• EXERCISE INSTRUCTIONS: With the pictures excluded, retype the records that follow exactly.

• STUDY MATERIAL:

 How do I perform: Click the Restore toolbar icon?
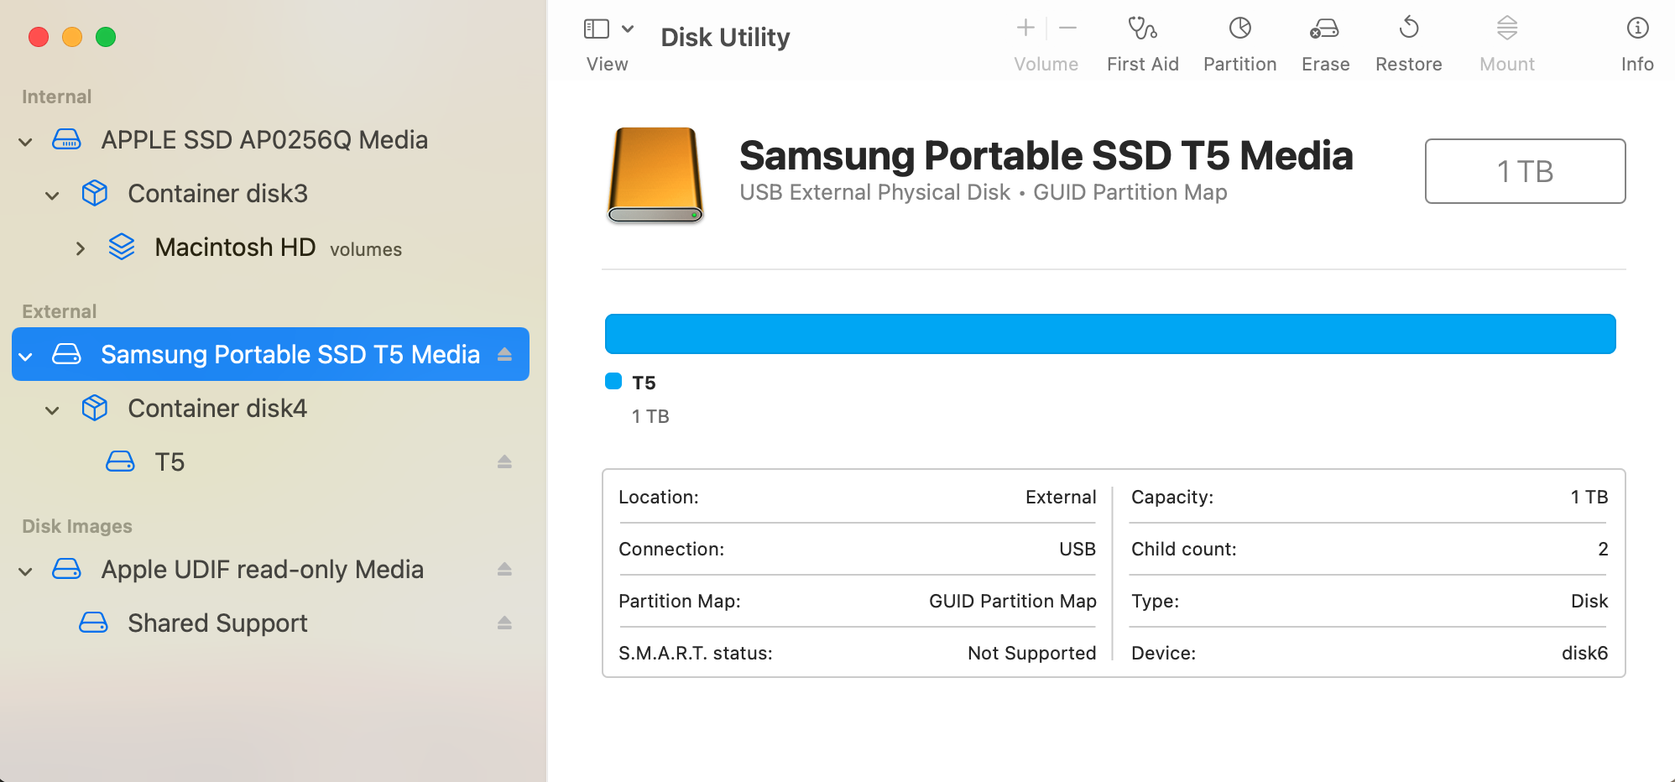[1408, 29]
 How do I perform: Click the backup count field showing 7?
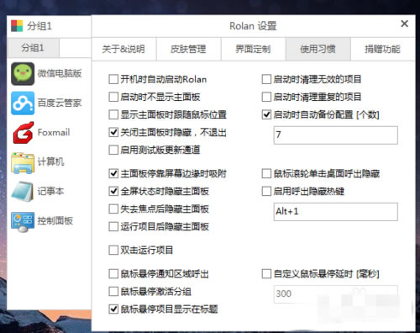click(x=336, y=135)
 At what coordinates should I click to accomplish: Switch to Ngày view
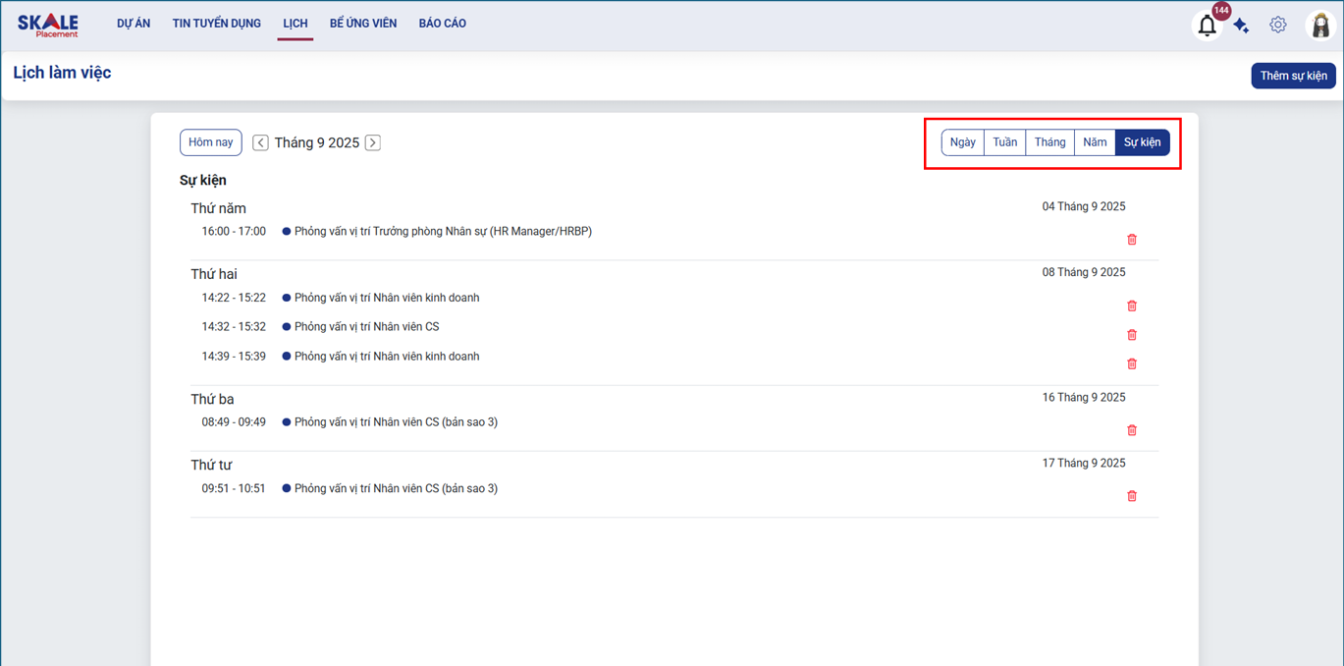962,142
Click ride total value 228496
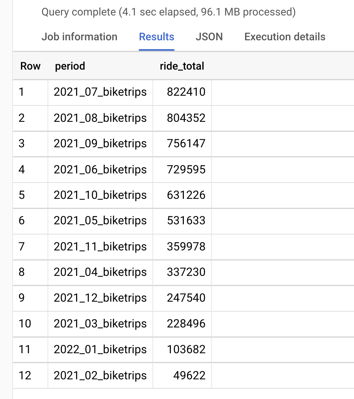The width and height of the screenshot is (354, 399). pyautogui.click(x=186, y=324)
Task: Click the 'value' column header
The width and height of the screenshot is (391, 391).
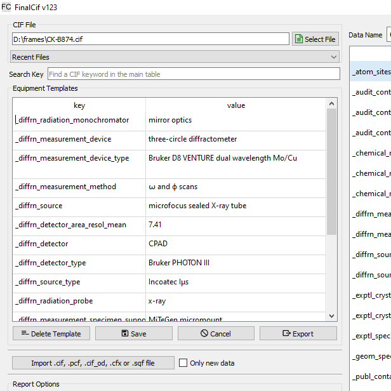Action: [235, 105]
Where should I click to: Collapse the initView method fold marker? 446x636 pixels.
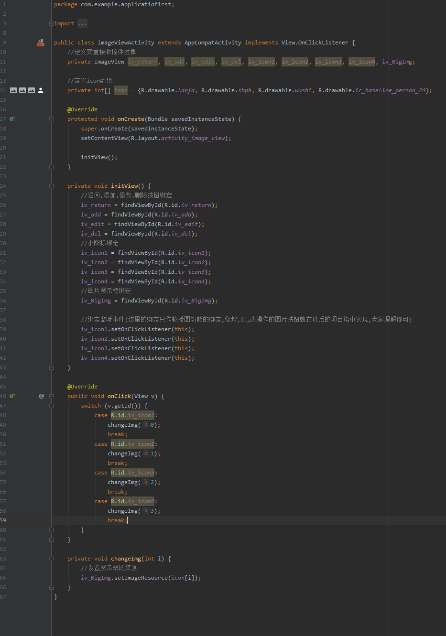pyautogui.click(x=51, y=186)
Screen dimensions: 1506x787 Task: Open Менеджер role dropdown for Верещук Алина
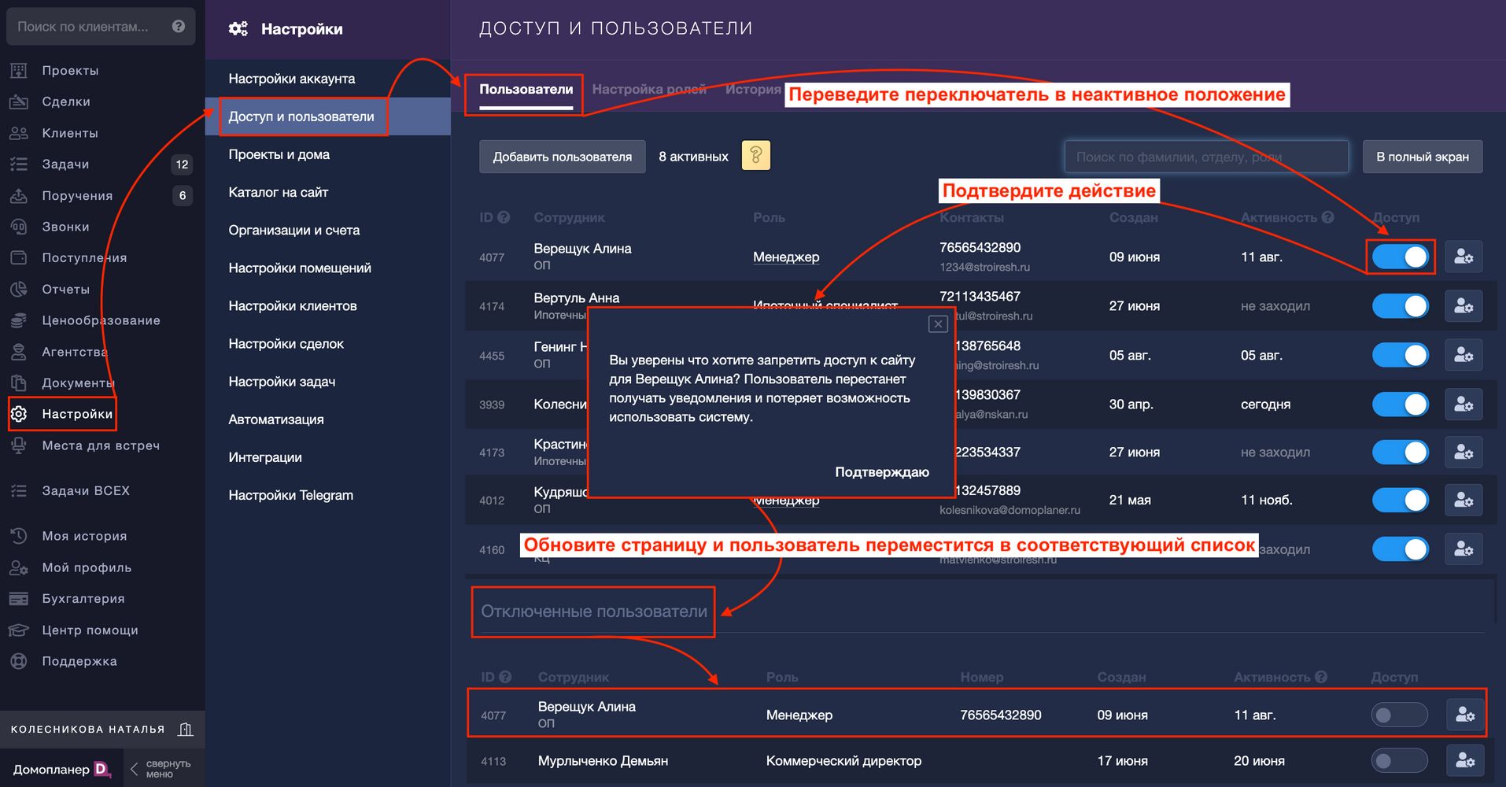pos(785,257)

• PROBLEM SOLUTION:
 How do I perform: Click the Restore toolbar icon?
[1408, 29]
 How do I perform: Click the backup count field showing 7?
click(x=336, y=135)
 At what coordinates should I click to accomplish: Switch to Ngày view
962,142
Click ride total value 228496
The width and height of the screenshot is (354, 399). pyautogui.click(x=186, y=324)
Task: Click the 'value' column header
The width and height of the screenshot is (391, 391).
Action: [235, 105]
Where should I click to: Collapse the initView method fold marker? 446x636 pixels.
pyautogui.click(x=51, y=186)
Screen dimensions: 1506x787 Task: Open Менеджер role dropdown for Верещук Алина
pos(785,257)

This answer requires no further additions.